Une espèce de lueur émanait de sa personne.
Il me regarda d’un regard très évasif, et là j’ai cru voir quelques traits
d’Isabeau sur son visage. Je me suis approchée et en me jetant à ses
pieds je lui dis:
« Gentil dauphin, je
suis Jehanne
Il y eut un silence ses
yeux fixant un lointain imaginaire.
- Il a voulu me
mettre à l’épreuve mais Dieu m’a guidé, dit-elle.
Captivé par sa narration, je demande :
- Et qu’a-t-il dit
ensuite ?
- Il m’a emmenée dans une
pièce contiguë, et là nous avons conversé des affaires le concernant et le
futur de
- Je vais peut-être être
indiscret, que lui avez-vous dit pour le décider ?
- Petit indiscret, c’est
un secret entre Dieu et lui, plus tard ce sera à Charles de décider de le
divulguer s’il le désire.
Je n’en saurai pas plus à ce jour. Un page
arrive indiquant à Jeanne que le dauphin la demande de suite. Il disparut aussi
vite qu’il était arrivé par la petite porte.

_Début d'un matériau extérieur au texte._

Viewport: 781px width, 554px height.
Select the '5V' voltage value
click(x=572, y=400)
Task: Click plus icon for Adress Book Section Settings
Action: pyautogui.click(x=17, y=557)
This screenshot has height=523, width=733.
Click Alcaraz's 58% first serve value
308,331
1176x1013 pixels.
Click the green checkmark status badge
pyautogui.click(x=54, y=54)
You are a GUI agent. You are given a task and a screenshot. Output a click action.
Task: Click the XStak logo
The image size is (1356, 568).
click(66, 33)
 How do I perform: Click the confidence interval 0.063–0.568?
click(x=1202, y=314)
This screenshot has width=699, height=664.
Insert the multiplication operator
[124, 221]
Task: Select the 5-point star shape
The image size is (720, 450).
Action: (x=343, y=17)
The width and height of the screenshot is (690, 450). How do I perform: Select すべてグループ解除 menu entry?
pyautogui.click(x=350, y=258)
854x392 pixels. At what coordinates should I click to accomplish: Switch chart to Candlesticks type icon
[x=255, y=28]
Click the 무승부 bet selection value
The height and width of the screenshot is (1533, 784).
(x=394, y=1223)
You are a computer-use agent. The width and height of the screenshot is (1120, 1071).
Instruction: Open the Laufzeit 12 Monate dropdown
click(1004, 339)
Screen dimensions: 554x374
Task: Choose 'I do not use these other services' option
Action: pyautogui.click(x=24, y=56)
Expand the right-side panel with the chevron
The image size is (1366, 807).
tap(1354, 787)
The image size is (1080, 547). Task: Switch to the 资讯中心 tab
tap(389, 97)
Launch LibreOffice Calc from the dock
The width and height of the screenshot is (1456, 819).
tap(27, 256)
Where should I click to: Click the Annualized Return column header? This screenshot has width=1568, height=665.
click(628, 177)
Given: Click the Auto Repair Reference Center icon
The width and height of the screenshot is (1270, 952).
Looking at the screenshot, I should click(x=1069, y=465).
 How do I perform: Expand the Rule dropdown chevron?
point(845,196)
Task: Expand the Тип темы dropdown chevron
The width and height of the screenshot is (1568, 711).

- Je vais vous quitter, je
vous remercie de m’avoir reçu et j’espère que nous pourrons nous rencontrer à
nouveau.
- Peut-être, avec ma
mission je vais être très prise, mon temps est précieux ma devise
est : plutôt aujourd’hui que demain. Bien à vous et que le
seigneur vous protège.
- A vous aussi,
Je pris
congé. J’imagine que pendant cette entrevue, Jeanne a révélé des secrets
de famille, qu’elle a levé le doute qu’avait Charles sur sa naissance, car à
partir de ce moment, il n’a plus été le même.